Please extend the passage about auditions below, picking up right after its final sentence.

**SOURCE:**

# # # # #

Like most folks who work in the arts, I hate auditions. Spend a little bit of time with an actor, singer, or dancer and you’ll get a wagon-load of horror stories under the category “auditions”. It’s not much fun to be on the “other” side of the audition process either, sitting for hours watching terrified humans parade before you trying to show you their very best under lousy circumstances. The horror of it as a director/music director/producer is that you know almost instantly whether the person standing before you is right or not for the production, but you hate to simply say “next” without giving them a chance to do something. On the other hand, you don’t want to waste their time . . . or yours. So, you try to be encouraging and kind because you don’t ever want to be “that” person who snuffed the creative hopes and dreams out of anyone’s life because that individual artist didn’t fit the particular role at hand.

Susanne Mentzer, a brilliant opera singer, has written about the audition process and tells this particularly poignant story. Mentzer had just made her debut as Cherubino in Mozart’s The Marriage of Figaro in Vienna and was invited to audition for Maestro Herbert Von Karajan at the Salzburg Festival. She took the train over and found that the pianist provided couldn’t play the Strauss aria she planned to sing and wasn’t much good with Mozart either. Also, the audition was held in the large Festspielhaus with many highly-respected (and famous) singers sitting on the front row. The not-so-swell pianist began the the Composer’s Aria from Strauss’s Ariadne auf Naxos down in the pit and she began to sing. A voice boomed from the darkness “shtop!”. The Maestro then told her, “your voice is too big – back up!”. So she backed up . . . and backed up . . . and backed up until she was way upstage right. The pianist then began the Mozart and she had to begin again – even farther away from the insecure pianist and in a terrible place to sing the delicate legatos of Mozart opera.

# # # # #

**DATA EXTRACT:**
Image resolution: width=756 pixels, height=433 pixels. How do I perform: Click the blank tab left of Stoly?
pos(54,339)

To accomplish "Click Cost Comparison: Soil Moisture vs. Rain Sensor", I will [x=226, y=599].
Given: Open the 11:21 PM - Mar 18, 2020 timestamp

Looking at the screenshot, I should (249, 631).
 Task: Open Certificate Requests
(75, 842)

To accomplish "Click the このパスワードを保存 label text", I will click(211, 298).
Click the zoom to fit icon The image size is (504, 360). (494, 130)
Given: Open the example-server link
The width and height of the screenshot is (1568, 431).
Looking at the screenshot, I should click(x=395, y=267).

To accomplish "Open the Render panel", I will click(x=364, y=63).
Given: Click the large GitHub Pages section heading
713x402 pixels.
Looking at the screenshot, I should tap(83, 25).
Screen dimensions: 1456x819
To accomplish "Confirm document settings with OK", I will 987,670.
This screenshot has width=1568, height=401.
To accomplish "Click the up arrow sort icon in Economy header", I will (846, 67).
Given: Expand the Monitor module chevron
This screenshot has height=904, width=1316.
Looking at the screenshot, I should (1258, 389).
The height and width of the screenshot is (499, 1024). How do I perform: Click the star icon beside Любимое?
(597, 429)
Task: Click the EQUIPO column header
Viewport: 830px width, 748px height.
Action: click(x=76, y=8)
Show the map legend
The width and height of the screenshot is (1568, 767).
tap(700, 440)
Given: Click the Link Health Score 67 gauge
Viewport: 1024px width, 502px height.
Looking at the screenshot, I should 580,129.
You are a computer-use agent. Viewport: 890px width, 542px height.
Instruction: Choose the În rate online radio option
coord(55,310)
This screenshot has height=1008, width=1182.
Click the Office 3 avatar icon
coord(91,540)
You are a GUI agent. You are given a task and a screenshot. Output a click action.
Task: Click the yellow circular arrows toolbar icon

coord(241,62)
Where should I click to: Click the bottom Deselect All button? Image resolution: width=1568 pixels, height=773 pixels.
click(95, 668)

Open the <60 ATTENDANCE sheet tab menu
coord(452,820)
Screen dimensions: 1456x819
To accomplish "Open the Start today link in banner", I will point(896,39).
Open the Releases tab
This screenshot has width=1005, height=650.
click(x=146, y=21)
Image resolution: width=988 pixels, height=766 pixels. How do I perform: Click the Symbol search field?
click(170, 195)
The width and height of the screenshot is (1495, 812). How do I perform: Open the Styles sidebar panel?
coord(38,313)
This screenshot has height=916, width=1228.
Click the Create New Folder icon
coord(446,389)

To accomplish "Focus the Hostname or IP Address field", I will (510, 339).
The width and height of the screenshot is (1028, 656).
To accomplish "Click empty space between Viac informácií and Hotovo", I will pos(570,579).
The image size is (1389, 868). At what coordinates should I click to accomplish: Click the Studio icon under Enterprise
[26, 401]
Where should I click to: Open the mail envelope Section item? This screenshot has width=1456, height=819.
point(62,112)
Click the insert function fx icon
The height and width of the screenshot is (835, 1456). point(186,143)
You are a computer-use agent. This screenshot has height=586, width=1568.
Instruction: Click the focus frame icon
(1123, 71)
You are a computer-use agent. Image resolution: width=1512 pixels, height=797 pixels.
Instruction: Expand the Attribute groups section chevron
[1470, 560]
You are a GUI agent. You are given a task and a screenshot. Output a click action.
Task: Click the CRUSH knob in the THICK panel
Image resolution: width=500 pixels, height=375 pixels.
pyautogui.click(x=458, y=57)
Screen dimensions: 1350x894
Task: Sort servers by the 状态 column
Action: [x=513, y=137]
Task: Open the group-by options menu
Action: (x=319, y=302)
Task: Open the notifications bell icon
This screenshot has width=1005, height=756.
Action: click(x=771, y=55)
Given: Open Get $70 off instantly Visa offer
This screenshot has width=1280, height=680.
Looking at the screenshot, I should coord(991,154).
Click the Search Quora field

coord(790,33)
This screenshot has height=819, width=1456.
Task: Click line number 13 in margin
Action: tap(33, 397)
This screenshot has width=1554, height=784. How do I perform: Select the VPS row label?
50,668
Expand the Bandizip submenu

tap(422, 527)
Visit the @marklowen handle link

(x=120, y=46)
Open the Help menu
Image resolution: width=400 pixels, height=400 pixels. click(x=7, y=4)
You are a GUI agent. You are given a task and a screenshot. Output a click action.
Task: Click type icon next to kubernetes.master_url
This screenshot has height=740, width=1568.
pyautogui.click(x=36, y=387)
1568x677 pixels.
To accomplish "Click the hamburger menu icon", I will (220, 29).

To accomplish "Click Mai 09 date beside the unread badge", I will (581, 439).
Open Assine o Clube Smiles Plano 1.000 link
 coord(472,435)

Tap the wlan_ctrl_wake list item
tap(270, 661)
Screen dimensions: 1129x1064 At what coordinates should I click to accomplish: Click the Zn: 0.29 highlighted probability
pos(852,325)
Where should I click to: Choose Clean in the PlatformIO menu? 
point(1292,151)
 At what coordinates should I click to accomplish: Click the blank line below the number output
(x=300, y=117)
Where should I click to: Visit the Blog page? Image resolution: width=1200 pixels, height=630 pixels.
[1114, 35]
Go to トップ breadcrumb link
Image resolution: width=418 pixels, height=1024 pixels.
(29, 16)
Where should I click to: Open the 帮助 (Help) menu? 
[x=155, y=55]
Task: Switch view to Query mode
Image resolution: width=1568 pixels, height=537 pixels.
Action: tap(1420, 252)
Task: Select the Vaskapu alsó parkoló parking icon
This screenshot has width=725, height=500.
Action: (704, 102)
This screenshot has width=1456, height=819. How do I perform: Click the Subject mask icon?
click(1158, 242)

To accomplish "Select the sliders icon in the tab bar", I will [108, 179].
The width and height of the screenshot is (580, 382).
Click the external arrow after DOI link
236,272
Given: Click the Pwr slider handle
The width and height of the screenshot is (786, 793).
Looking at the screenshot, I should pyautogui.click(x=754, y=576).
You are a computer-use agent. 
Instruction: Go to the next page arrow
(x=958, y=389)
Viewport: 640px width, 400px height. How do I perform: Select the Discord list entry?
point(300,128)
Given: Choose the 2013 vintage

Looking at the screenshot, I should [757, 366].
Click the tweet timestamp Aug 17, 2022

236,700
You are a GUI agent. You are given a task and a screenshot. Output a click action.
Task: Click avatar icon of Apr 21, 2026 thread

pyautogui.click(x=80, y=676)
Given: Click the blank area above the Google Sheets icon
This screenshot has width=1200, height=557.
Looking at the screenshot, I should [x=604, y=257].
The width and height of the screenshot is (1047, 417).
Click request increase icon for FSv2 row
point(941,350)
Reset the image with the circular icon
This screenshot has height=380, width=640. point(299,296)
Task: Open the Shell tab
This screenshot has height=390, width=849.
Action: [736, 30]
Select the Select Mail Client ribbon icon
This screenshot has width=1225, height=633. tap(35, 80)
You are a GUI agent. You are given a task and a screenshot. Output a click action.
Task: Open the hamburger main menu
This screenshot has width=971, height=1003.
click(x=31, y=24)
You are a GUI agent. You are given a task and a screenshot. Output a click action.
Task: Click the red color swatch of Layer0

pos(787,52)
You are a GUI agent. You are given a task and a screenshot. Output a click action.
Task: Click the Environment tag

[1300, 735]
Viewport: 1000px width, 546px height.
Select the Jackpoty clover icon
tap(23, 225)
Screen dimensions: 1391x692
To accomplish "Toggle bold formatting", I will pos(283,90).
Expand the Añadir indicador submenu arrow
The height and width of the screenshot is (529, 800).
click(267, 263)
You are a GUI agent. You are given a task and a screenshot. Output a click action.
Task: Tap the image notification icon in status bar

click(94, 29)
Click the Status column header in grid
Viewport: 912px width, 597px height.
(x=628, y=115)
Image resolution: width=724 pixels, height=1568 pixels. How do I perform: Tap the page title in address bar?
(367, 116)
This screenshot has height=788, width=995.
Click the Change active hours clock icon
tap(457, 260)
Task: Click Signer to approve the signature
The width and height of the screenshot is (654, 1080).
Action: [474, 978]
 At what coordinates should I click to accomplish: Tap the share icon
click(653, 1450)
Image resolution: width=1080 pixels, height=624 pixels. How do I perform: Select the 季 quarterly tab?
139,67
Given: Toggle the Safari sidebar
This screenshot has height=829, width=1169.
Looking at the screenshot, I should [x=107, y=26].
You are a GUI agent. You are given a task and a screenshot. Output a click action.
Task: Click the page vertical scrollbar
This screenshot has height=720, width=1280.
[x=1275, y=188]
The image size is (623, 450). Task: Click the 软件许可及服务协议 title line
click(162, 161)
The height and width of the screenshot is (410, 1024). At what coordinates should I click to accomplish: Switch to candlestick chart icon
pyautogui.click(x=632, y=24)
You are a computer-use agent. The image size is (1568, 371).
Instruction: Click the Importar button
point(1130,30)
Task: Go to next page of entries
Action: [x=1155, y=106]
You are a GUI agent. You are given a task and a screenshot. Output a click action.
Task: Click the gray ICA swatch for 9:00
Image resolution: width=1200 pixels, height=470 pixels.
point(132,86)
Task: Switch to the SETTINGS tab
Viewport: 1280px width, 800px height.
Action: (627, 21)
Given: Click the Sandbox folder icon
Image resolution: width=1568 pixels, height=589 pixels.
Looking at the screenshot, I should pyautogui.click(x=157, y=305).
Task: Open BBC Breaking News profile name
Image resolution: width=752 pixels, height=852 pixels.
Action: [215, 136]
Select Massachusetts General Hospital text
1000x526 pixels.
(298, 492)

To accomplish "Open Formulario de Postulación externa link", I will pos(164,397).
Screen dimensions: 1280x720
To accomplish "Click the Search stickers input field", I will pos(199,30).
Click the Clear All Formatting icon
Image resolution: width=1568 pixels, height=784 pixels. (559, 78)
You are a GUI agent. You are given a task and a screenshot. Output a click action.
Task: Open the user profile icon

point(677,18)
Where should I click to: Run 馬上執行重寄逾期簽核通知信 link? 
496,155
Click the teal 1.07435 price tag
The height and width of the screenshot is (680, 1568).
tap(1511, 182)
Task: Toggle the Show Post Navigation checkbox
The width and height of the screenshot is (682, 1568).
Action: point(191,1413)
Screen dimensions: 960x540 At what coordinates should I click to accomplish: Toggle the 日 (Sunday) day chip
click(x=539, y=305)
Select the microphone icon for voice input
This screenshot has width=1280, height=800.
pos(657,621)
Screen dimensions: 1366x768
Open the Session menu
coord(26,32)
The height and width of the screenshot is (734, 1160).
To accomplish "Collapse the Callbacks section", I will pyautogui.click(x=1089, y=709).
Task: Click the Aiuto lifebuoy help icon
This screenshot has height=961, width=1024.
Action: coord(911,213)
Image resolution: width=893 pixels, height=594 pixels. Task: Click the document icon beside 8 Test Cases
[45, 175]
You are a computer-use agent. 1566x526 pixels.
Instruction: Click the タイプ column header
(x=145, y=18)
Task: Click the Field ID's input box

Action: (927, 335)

# # # # #

**RESPONSE:**
Unfortunately many people who don’t have anything to do with the performing arts, live their life as if they are constantly auditioning for God. And the God who sits out in the darkness is one whose judgment is brutal. “Shtop!” says this vengeful, all powerful God. “Shtop!” indeed. What a horrible way to live – trying to prove to your creator that you are good enough.

I believe that God is more like a grandparent watching their small grandchild perform in a ballet recital. Grandma strains to see every move and nearly faints when little Susie trips over her own feet while Grandpa simply sits with glistening eyes and big moving lips as little Joey forgets his one line that he has practiced over and over.

Doing well at an audition requires a strange mix of opposing skills. A good performer must be completely prepared and ready, but not worried. Completely confident, but not cocky. This is a pretty big spiritual practice that Jesus tried to teach his disciples. “Don’t worry about your life”, says the Gospel of Luke. “You cannot add a single hour to your life by worrying”. But, “keep your lamps trimmed and burning so you will be ready for the coming of the presence of God”.

The Good News is that our grandparent God has already chosen you to be the star of your own life. You’re hired. You’ve been chosen for the team. You’ve got the lead role! You may not know all your lines yet or the blocking or exactly who you will play the next scene with, but you’ve got the job – no audition required. So “shtop” auditioning and start living.